The seminal paper Understanding Deep Learning Requires Rethinking Generalization (Zhang et al.) includes a study in section 5 on implicit regularization of (stochastic) gradient descent in a linear model. Here, I explore this study and present a proof that I wrote on this statistics stackexchange post.

Setup (Zhang et al., Section 5)

Suppose we have a linear regression problem $$ y = Xw $$ with output $y$, matrix $X$ with $n$ observations and $d$ features, and we aim to learn parameters $w$ under squared error.
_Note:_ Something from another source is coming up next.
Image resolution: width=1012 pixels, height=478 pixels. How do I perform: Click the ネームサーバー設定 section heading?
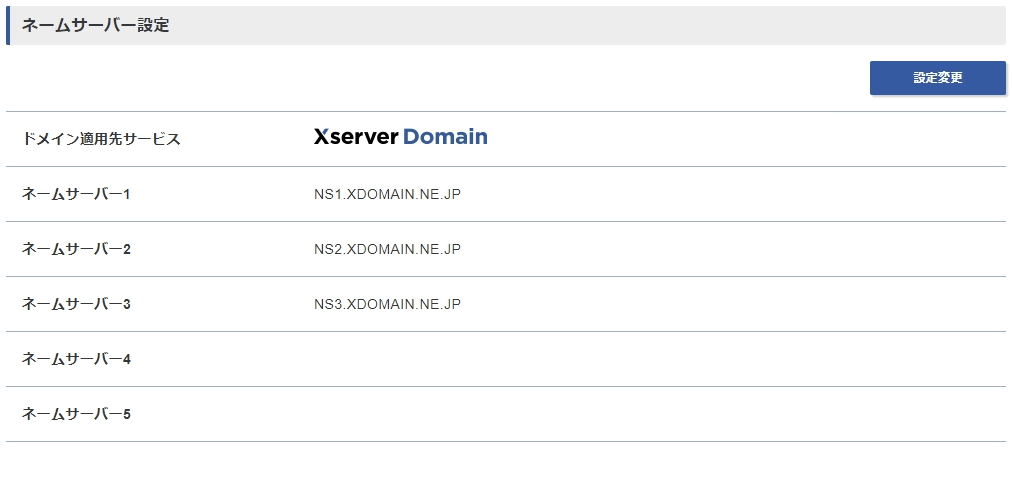[96, 25]
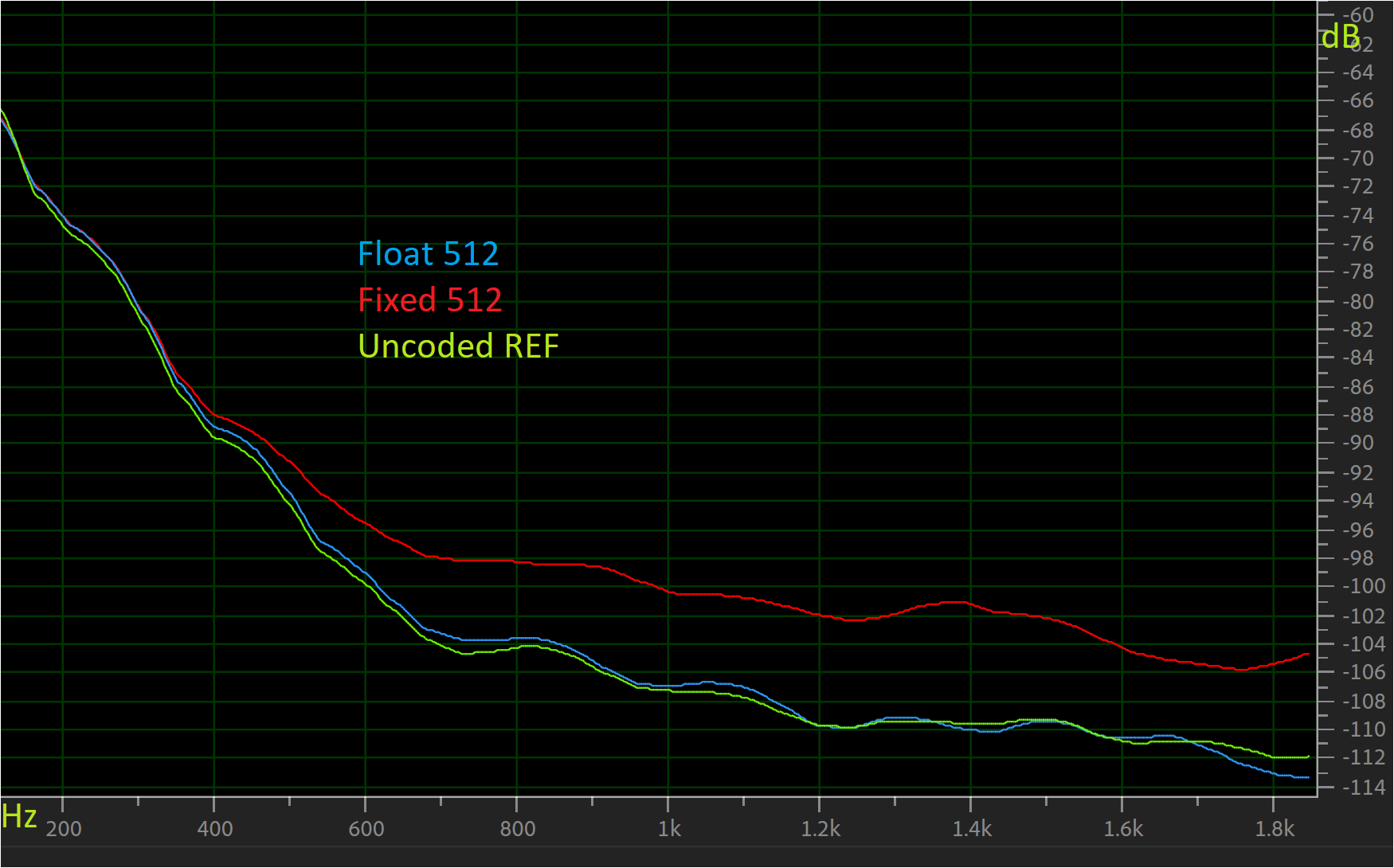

We suppose here that $n<d$ and that $X$ has rank $n$. Thus, this system is underdetermined, and there are an infinite number of solutions for $w$. If we learn $w$ using stochastic gradient descent, the update with step size $\lambda$ is: $$ \begin{aligned} w_{t+1} &= w_t - \lambda \nabla_{w_t} (y - Xw_t)^2 \\ &= w_t - \lambda 2(y-Xw_t)X \\ &= w_t - \lambda e_t X \end{aligned} $$ for error $e_t = 2(y-Xw_t)$. Now, suppose we initialize $w_0 = 0$. Then, because each update subtracts a term with some coefficients multiplying $X$, at any update step $t$ we have that $w_t$ is in the span of $X$: $w_t = X^T \alpha$ for some coefficients $a$ (property A).

We consider an optimal solution $w$, where $Xw = y$. Combining this with property A, we have $XX^T \alpha = y$, which has a unique solution for $\alpha$: $XX^T$ has shape $(n, n)$ and rank $n$. Zhang et al. relate this to the kernel trick.

Furthermore, this solution is the minimum $\ell_2$-norm solution of $Xw=y$! This is the key proposition for which I derive a proof.

This is surprising, because in this underdetermined problem, where there are infinite solutions, we can see that SGD (with proper initialization) finds the minimum-norm solution.

Proof

We will prove the following: The optimal $w$ of the constrained optimization problem $$ \min_w |w |_2^2 \quad \textrm{ subject to } \quad y=Xw. $$ is in the span of $X$; that is, we have $w = X^T \alpha$ for some coefficients $\alpha$. From above, we know that there is only one unique solution satisfying $w = X^T \alpha$; therefore SGD initialized at zero finds the same $w$ as the constrained optimization problem with minimum $\ell_2$-norm.

We start by using a Lagrange multiplier to convert this to an unconstrained optimization: $$ \min_w |w|^2_2 + \lambda (y - Xw) $$ with Lagrange multiplier $\lambda$. The optimal $w$ is found by the system of equations generated by taking the gradient of this Lagrangian with respect to $w$ (first line) and with respect to $\lambda$ (second line), and setting both to 0: $$ \begin{cases} 2w - X^T \lambda &= 0 \\ y-Xw &= 0 \end{cases} $$ Take the first line and left multiply by $X$: $$ 2Xw - XX^T \lambda = 0 $$ Using $y=Xw$ (the second line), we have: $$ \begin{aligned} 2y &= XX^T \lambda \\ 2(XX^T)^{-1} y &= (XX^T)(XX^T)^{-1} \lambda \\ 2(XX^T)^{-1} y &= \lambda \end{aligned} $$ Using our first line optimality condition $2w - X^T \lambda = 0$, we have: $$ w = X^T (XX^T)^{-1} y $$ where $X^T (XX^T)^{-1}$ is the right pseudo-inverse of $X$. This equation shows $w$ is in the span of $X$: $w=X^T \alpha$ for $\alpha = (XX^T)^{-1} y$. We can verify this makes sense, because $XX^T$ is invertible (it has shape $n\times n$ and has rank $n$). This completes the proof.

Remarks

This result critically depends on initializing $w$ to $0$, which isn’t really done in practice. It also isn’t special to SGD - the stochastic part doesn’t appear here, so it holds equally for gradient descent.